Gospel

To serve without expecting anything. 25th Sunday in Ordinary Time (A)

Joseph Evans comments on the readings for the 25th Sunday in Ordinary Time and Luis Herrera offers a short video homily.

Joseph Evans-September 21, 2023-Reading time: 2 minutes

"Seek the Lord while he allows himself to be found, call upon him while he is near.". This is what the prophet Isaiah tells us in today's first reading. But "seek the Lord" is also to respond to their search for us. Failure to do so could condemn our life, or part of it, to frustration and waste. The Gospel teaches us that God calls us at particular times and moments and, if we are negligent, we may fail to respond to those calls. God also seeks us to participate in his work, as laborers in his vineyard.

Based on the labor practices of the time, Jesus teaches us a parable that gives us many lessons about human response to God and our sensitivity or not to his calls. Some people are willing to work from the first moment. These may be those who embrace their vocation - to the priesthood or other forms of apostolic celibacy, or to marriage - at an early age. But others may be slower to discover it, perhaps not without a certain amount of guilt. This is suggested by the fact that Jesus told us that those men were "out of work"Why delay a single moment in responding to God's call? To do so, even if only for a few months or years, is a waste of our talents and leads us to miss precious opportunities to participate in God's work.

Others may lag even further behind. They are in God's radius, there in the marketplace, but they don't quite get the message that He has work for them, like Catholics who regularly go to Mass on Sundays, and even pray a little, but they fail to hear that God is calling them to do more.

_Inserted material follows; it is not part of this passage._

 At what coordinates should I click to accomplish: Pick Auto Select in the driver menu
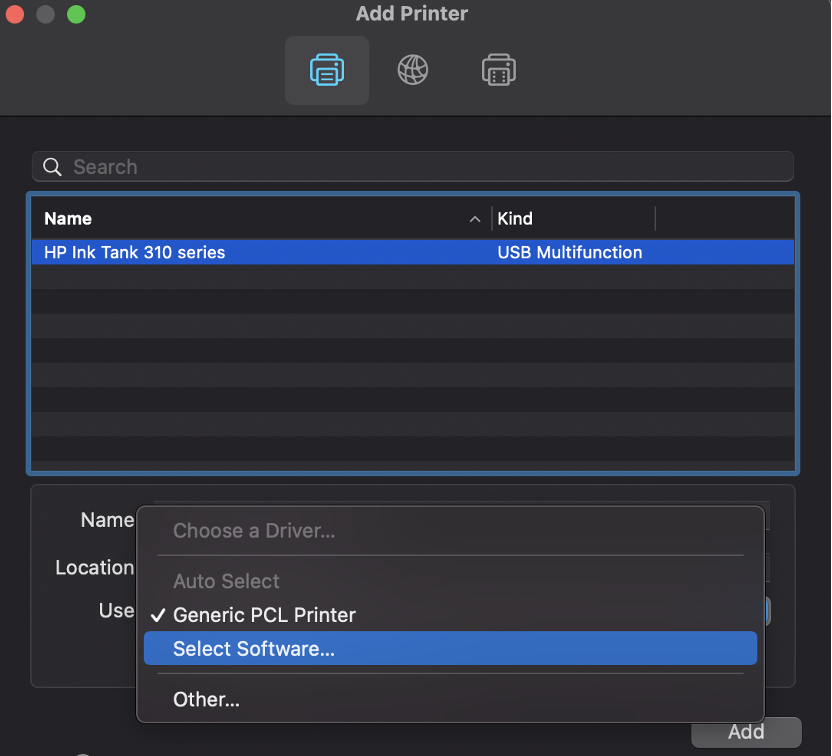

Finally, the so-called "when it got dark"are people who have wasted their lives in sin or selfishness, or who have persistently found ways to elude God, even though He was always looking for them. They were there and He saw them, but they foolishly thought they had escaped His sight. But even for them a last-minute conversion is possible, and there are, thank God, souls who are converted near or at the point of death.

But the parable ends with a twist. God is so merciful that He may decide to reward latecomers with the same generosity as those who started earlier. He doesn't have to, but He could, because everything comes from Him, even our good deeds, so He can distribute His grace however He chooses. The "early risers" complain. "The latter have worked only an hour and you have treated them just as you have treated us, who have borne the brunt of the day and the embarrassment.". But here God gives a lesson to those of us who dedicate our lives to him at an early age. We should not think that we are better for doing so, or that we necessarily deserve more. Despite all their years of work, these people had forgotten a key truth: when we work for God, even when it is hard, we are not doing him a favor. On the contrary, the work itself is a blessing and part of our reward.

Homily on the readings of the 25th Sunday in Ordinary Time (A)

The priest Luis Herrera Campo offers its nanomiliaA short one-minute reflection for these Sunday readings.